By Doreen Kotik-Harper and Robert G. Harper
As disorientation about surroundings and the passage of time increases, confusion, frustration, or anxiety may cause withdrawal from others and result in less interaction with the environment and other patients.
For the Alzheimer's patient, whose thinking processes are already slowed and impaired, a treatment approach called reality orientation was developed. Reality orientation is based upon the belief that continual, repetitive reminders will keep the patient stimulated and lead to an increase in orientation.
Though in order for reality orientation to be effective, reorienting techniques must be applied consistently by all of the people who come into contact with the patient, twenty four hours a day.
This requirement is more difficult than it sounds, as constant repetition and drilling of simple information can become boring and frustrating. However, by making the reality training creative, it can turn a task, into a satisfying experience for all of those involved.
Some general guidelines do need to be kept in mind.
Foremost among them is this: Treat the patient with respect and dignity at all times and address the patient as though you expect him or her to understand.
Recognize the individual's level of capability, but remember that you are dealing with an adult who should not be talked down to or treated as a child.
Attempt to mention names of familiar people and objects, as well as the current date, the week, and the time of day in all conversations with the confused patient.
Encourage attempts at personal care; doing the basic activities of daily living keeps the confused person in touch with reality.
Reward the AD patient's attempts to increase awareness, and correct personal comments or those about the surroundings with a smile or a compliment.
Materials Used to Enhance Orientation Materials for encouraging reorientation and re-learning are easy to find and need not be expensive.
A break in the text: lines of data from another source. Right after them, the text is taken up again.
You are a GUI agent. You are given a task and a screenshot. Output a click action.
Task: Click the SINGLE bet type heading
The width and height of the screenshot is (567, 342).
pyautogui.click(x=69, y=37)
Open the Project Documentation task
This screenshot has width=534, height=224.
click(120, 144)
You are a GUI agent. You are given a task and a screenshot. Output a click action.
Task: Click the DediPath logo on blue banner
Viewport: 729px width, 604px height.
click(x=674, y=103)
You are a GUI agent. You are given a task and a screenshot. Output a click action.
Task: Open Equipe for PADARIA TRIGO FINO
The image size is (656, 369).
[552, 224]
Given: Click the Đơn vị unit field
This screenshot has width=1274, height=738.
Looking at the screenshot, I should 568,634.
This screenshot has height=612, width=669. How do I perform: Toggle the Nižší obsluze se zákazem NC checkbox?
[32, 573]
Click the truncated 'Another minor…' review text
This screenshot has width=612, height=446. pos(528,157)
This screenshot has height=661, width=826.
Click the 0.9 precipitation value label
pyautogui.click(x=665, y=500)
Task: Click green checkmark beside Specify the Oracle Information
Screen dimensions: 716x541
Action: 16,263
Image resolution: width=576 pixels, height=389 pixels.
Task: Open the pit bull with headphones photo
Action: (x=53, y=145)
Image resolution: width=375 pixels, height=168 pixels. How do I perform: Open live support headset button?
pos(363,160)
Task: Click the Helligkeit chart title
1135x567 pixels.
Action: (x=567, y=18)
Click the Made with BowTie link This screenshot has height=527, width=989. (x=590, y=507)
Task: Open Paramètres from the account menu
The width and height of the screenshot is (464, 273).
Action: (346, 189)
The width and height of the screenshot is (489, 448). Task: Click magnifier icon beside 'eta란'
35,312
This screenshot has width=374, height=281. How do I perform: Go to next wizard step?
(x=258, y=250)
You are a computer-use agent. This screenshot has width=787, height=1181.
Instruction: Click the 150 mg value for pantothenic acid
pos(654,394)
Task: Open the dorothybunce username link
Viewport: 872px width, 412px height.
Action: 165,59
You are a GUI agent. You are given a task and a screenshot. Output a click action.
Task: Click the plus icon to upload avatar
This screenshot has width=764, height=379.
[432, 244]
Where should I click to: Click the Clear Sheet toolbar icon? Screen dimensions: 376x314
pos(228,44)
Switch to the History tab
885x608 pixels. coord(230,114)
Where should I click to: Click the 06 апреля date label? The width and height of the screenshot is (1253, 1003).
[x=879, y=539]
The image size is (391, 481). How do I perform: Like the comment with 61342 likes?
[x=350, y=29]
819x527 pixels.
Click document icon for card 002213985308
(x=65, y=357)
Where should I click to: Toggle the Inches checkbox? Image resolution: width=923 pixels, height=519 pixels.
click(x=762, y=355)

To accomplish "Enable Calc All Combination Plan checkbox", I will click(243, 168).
A large clock and a calendar should be visible at all times. Earlier stage Alzheimer's patients can and should be encouraged to wear and use a watch that contains a date feature.
Stimulating materials should be readily available for the patient, such as current newspapers and magazines.
A schedule of daily activities should be posted throughout the hallway which include the time and the date.
To help keep the patient oriented to place, signs, directional arrows, night lights, or color-coded doors may be helpful.
A standard prop employed in reality orientation classes is the reality orientation board. The type of board used can be cork bulletin board, pegboard, a felt board, a blackboard, or any surface that allows for an easy changing of information on a daily basis.
A typical format for the reality board would be:
The date is:
The Year is:
The weather today is:
The next holiday is:
The next meal is:
It is imperative that the reality board be kept current and correct.
Other materials can include;
*a clock with moveable hands;
*photo albums and scrapbook;
*large print books;
*county, state, and world maps;
*well-known landmarks or a United States map or world globe.
It must be noted that every Alzheimer's patient has different strengths and weaknesses that change over time, and even vary from day to day. As such, it is up to the primary orientation personal to decide which orienting and training techniques will be suitable for that day.
It is however, possible to divide the orientation.
For the higher functioning patients in the earlier stages of the disease, discussions of current events and newspaper headlines, working on simple crossword puzzles, or fill in the blank statements may be appropriate.
A moderately affected patient may be able to discuss such topics as recipes, sports, or television shows.
For the severely affected and confused patient, the personal may do best to focus on constant repetition of personal information, name, etc.
They may also benefit from the review of colors, names of objects and such.
*** The key to reality orientation is repetition and reminders offered in a positive way. ***
The primary goals of this technique is to rebuild the patient's self-esteem, self- confidence and the restoration of personal dignity.